Disillusionment with these apps as ‘saviour technologies’ has led to their de-prioritisation in the UK’s coronavirus response strategy, however the rise of new viral strains, coupled with the increased availability of testing and vaccination, offer new opportunities to derive value from them, provided these conditions of trust can be satisfied.
Dr Claudia Pagliari
Claudia Pagliari PhD FRCPE is Director of Global eHealth at the University of Edinburgh, a theme leader of the NHS Digital Academy, a World Health Organisation Expert in Digital Health and Chair of Scotland’s National Expert Group in Digital Ethics. Her research focuses on the ethical and responsible use of digital and data innovations in healthcare, as well as wider considerations around e-Government and the digital society. Her paper analysing the ethics and value of contact tracing apps helped to inform the Scottish Government’s decision to procure a privacy respecting platform and she has recently been advising Scottish Government on the ethical governance of the Data Intelligence Network for Scotland. She has recently started a new AHRC project focused on Good Governance and trust in Data Driven Responses to Public Health Emergencies.
Wednesday 3 March – Standing Out and Fitting In: How FinTech Start-ups Gain from Industry Analyst Endorsement, Dr Neil Pollock, Dr Milan Frederik Klus, Dr Carsten Sorensen
It is widely recognised that new digital ventures, because they are an unknown quantity, rely on influential intermediaries to endorse them. However, in some areas like the finance sector, gaining the support of an intermediary can be essential if a venture is to have the resources needed to survive and prosper. It can be challenging for newcomers to gain a foothold in the financial industry and translate their innovative offerings into the well-understood context of traditionally conservative incumbent (banks). Yet it is unclear what actions ventures can take to attract intermediary coverage and, in turn, the influence the intermediary has on their development.
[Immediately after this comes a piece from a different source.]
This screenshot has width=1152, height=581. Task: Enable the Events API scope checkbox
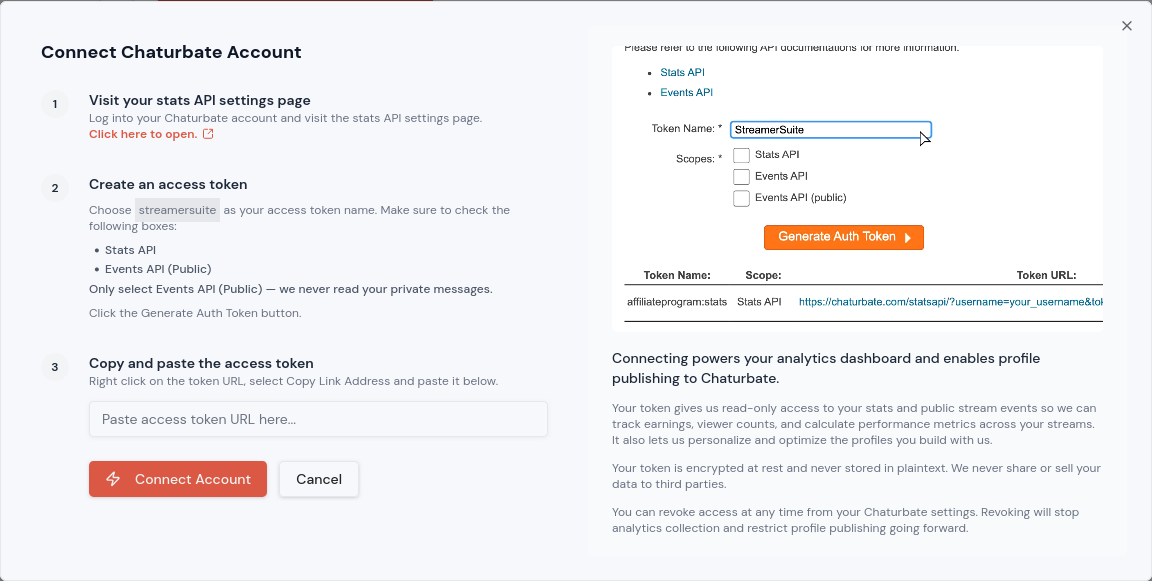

To study this crucial phenomenon, the speakers carried out qualitative research on the pitches FinTechs make to industry analysts. They developed a process model of intermediary evaluation that shows how FinTechs move from being an unknown quantity to engaging industry analysts to being endorsed by them. Their central finding is that industry analyst coverage is essential to FinTech development because they help them stand out and fit in. The speakers offer contributions to scholarship on FinTech development, intermediaries and digital entrepreneurship.
Milan Frederik Klus, Postdoctoral Researcher, University of Bremen
Neil Pollock, Professor of Innovation and Social Informatics, University of Edinburgh
Carsten Sørensen, Associate Professor (Reader) of Information Systems and Innovation, London School of Economics and Political Science.